On 8/31/11 1:25 AM, Jörn Kottmann wrote:
> On 8/30/11 10:55 PM, mark meiklejohn wrote:
>> Hi,
>>
>> What is the best way to go about instantiating the POSDictionary with 
>> a custom tag dictionary and with case sensitive flag set to false??
>>
>
> The preferred way is to create it from the xml dictionary file. There 
> you can set
> the case_sensitive attribute to false (in the xml), and it will create 
> a case insensitive POS Dictionary.
> We don't really have an API to create this dictionary, looks like 
> something we should add.
>
> For example:
> <dictionary case_sensitive="false">
> <entry tags="JJ VB">
> <token>brave</token>
> </entry>
> </dictionary>
>
> Such a dictionary should output JJ and VB for BRAVE as input.
> Looks like we could need a unit test for that.
>
>> I need this for a full parse tree output as I have no control over 
>> the input.

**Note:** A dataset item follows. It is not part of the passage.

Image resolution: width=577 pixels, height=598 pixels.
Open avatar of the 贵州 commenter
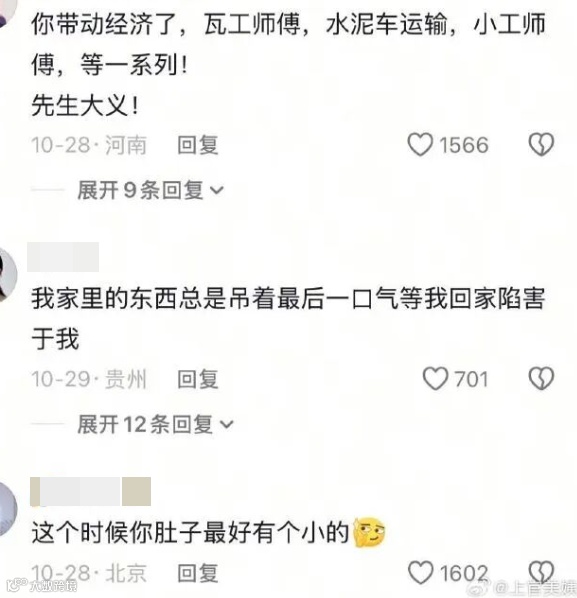8,275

I've managed to create a parse model, but the only thing 
>> holding me back is the defining the case insensitive tag dictionary.
>>
>> Now I know a new fix was recently done here and I have a copy of 
>> 1.5.2rc, but I just can't see how to go about it.
>>
>> The majority of the methods within POSDictionary are deprecated and 
>> its recommend to use POSDictionary.create(), but there is no way to 
>> set the case sensitivity flag, which is true by default.
>>
>> I can use the POSDictionary(String file, boolean caseSensitive) 
>> (deprecated constructor), but this leads to a NPE when calling 
>> getTags(String word) as when it attempts to find a word loaded into 
>> the dictionary, it is not found because it is in its proper case i.e. 
>> ('Italy', 'italy')
>>
>
> That is a bug. The constructor does not transform the words into lower 
> case token, when they are case insensitive,
> but that is assumed during look up. We will fix that before we release.
>
> If you create a dictionary this way, then serialize it to xml, and 
> re-create it, it should work.
>
> Hope this helps,
> Jörn


Re: Case Sensitive POSDictionary usage

Posted by Jörn Kottmann <ko...@gmail.com>.
On 8/30/11 10:55 PM, mark meiklejohn wrote:
> Hi,
>
> What is the best way to go about instantiating the POSDictionary with 
> a custom tag dictionary and with case sensitive flag set to false??
>

The preferred way is to create it from the xml dictionary file. There 
you can set
the case_sensitive attribute to false (in the xml), and it will create a 
case insensitive POS Dictionary.
We don't really have an API to create this dictionary, looks like 
something we should add.

For example:
<dictionary case_sensitive="false">
<entry tags="JJ VB">
<token>brave</token>
</entry>
</dictionary>

Such a dictionary should output JJ and VB for BRAVE as input.
Looks like we could need a unit test for that.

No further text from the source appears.